Terminando, fizemos a Manuel Bandeira algumas perguntas de ordem geral: como escreve atualmente; quais seus preferidos; por que gosta das formas fixas. Eis suas respostas:

- Como escrevo atualmente? Como escrevo versos? Como sempre escrevi a partir de O ritmo absoluto: não procurando fazer versos e deixando que a carga de lirismo vá engrossando, até romper a minha habitual inércia, numa necessidade fatal de desabafo.
- Meus poetas preferidos? É muito fácil responder a essa pergunta. Depende da hora, das circunstâncias. No Brasil o poeta com quem sinto maiores afinidades é Carlos Drummond de Andrade. O poeta francês meu preferido é Villon. Português, Camões. Italiano, Dante. Nos outros países não tenho nenhuma predileção marcada: gosto igualmente de muitos. Assim, na Espanha os poetas do Siglo de oro, no romantismo Bécquer, entre os modernos Jorge Guillén, Antonio Machado, Juan Ramón Jiménez, Lorca, Alberti e outros. Na Inglaterra, entre os românticos Keats, entre os modernos talvez Yeats. Entre os hispano-americanos Ruiz de Alarcón, Inés de la Cruz, Darío, Herrera y Ressig, os cubanos Nicolás Guillén, Florito, Ballagas. O equatoriano Jorge Carrera Andrade, os mexicanos López Valdez, Carlos Pellicer, o colombiano Porfirio Barba Jacob, o argentino José Hernández... Dezenas de outros, mas nenhuma predileção especial.
- Gosto das formas fixas porque elas são padrões estróficos de raro equilíbrio, vivazes, mnemônicos; porque satisfazem o meu gosto pela ordem, de disciplina. Ligou-se a elas, injustamente, a meu ver, um certo parti-pris antiparnasiano. Ora, nas mãos de um grande poeta nunca elas forma exibição de virtuosismo. Basta dizer que quase toda a obra de Villon é de baladas.

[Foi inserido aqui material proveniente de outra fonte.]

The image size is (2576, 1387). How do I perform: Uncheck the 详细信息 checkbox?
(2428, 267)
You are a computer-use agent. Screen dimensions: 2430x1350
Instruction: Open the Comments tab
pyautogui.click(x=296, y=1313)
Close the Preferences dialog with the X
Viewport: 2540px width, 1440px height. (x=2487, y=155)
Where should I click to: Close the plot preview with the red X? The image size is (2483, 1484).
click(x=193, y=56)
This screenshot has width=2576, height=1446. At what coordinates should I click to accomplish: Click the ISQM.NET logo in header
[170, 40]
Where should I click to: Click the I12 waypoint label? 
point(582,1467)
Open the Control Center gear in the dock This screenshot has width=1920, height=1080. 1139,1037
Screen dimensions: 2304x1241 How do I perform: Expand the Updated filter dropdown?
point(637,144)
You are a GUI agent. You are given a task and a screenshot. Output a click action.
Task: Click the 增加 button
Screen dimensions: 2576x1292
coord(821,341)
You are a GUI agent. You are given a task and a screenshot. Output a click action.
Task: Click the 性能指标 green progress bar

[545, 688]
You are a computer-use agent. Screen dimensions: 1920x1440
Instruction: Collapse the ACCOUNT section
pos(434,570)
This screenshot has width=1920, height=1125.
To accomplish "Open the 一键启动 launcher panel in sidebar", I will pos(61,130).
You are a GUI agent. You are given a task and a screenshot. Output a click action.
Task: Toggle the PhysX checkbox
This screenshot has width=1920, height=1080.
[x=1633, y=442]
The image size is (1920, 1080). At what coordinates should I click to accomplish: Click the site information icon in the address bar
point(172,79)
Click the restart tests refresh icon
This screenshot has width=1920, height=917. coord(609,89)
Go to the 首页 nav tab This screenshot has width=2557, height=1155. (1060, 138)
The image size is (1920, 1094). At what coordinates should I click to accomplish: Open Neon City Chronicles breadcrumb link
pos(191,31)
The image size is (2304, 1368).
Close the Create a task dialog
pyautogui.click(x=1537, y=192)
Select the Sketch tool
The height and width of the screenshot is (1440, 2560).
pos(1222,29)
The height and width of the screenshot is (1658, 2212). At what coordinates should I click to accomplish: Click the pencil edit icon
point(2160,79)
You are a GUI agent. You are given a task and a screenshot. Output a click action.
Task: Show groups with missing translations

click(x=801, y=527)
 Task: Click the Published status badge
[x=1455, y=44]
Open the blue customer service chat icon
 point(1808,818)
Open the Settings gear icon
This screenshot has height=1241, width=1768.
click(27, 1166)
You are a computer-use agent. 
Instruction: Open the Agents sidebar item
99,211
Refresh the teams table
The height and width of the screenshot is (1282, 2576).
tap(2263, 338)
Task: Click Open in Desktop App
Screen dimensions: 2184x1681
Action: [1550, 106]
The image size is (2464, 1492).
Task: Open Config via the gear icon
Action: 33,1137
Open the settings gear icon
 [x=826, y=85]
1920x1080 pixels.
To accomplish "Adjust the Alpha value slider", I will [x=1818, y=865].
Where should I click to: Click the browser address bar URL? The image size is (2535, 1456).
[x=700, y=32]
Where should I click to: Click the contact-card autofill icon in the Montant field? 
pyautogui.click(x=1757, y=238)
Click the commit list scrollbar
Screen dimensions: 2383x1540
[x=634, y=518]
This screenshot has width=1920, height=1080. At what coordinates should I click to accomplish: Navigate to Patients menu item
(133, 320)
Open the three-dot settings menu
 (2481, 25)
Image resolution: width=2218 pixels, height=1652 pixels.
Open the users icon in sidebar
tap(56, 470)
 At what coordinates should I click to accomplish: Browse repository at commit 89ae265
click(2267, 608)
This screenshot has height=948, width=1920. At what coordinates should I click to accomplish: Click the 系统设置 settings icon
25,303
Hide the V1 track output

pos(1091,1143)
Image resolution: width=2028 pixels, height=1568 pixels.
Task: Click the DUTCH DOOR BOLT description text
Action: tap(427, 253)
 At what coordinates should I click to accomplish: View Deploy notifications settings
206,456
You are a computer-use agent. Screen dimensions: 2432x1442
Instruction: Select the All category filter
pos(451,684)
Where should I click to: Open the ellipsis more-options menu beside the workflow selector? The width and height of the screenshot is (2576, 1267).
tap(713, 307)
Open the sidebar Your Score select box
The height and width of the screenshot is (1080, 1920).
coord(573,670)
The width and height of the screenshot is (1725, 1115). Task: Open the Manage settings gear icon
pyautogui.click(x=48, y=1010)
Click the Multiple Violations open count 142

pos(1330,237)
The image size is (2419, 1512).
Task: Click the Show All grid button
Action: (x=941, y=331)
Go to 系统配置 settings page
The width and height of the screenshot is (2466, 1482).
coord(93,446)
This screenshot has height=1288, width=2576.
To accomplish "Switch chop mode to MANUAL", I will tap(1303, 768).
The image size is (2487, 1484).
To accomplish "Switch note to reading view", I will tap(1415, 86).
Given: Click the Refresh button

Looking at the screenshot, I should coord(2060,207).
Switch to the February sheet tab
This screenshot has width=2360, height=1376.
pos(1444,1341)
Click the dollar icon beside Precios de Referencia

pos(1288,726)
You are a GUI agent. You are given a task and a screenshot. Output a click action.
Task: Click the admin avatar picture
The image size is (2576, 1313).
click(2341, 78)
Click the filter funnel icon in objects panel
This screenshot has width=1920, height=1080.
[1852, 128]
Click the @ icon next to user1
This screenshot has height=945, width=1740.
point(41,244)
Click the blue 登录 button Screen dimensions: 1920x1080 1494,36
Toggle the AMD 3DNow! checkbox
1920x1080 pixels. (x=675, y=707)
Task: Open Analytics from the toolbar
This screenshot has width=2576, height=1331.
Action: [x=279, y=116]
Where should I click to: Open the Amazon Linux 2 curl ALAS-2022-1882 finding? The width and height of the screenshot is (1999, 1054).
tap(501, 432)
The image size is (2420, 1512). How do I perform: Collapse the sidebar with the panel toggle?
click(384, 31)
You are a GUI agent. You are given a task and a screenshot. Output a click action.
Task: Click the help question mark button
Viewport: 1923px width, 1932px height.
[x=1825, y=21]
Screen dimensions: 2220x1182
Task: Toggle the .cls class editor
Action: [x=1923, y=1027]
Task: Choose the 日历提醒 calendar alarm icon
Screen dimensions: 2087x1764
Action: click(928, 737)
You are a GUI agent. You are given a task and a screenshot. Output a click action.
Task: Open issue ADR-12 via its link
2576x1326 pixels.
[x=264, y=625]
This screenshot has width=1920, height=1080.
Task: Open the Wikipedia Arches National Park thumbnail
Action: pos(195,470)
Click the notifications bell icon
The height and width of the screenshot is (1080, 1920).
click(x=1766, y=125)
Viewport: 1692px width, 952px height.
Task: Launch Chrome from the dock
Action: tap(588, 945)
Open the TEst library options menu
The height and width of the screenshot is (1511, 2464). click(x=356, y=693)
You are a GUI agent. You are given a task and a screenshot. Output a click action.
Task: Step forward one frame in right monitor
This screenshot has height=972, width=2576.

Por último perguntamos a Manuel Bandeira que poemas prefere em sua própria obra?

- Isso também é difícil de responder. Assim, de repente posso confessar certo fraco por “Profundamente”, “Noite morta”, “Evocação do Recife”, “Poema tirado de uma notícia de jornal”, “Poemas de finados”, “O último poema”, “Cantiga”, “Momento nun café”, “Maçã”, “Canção da Parade de Lucas”, “Canção de muitas horas”, “Última canção do beco”, “Piscina”, “Eu vi uma rosa”, “Brisa”, “Temas e voltas”, o segundo “Belo-belo”.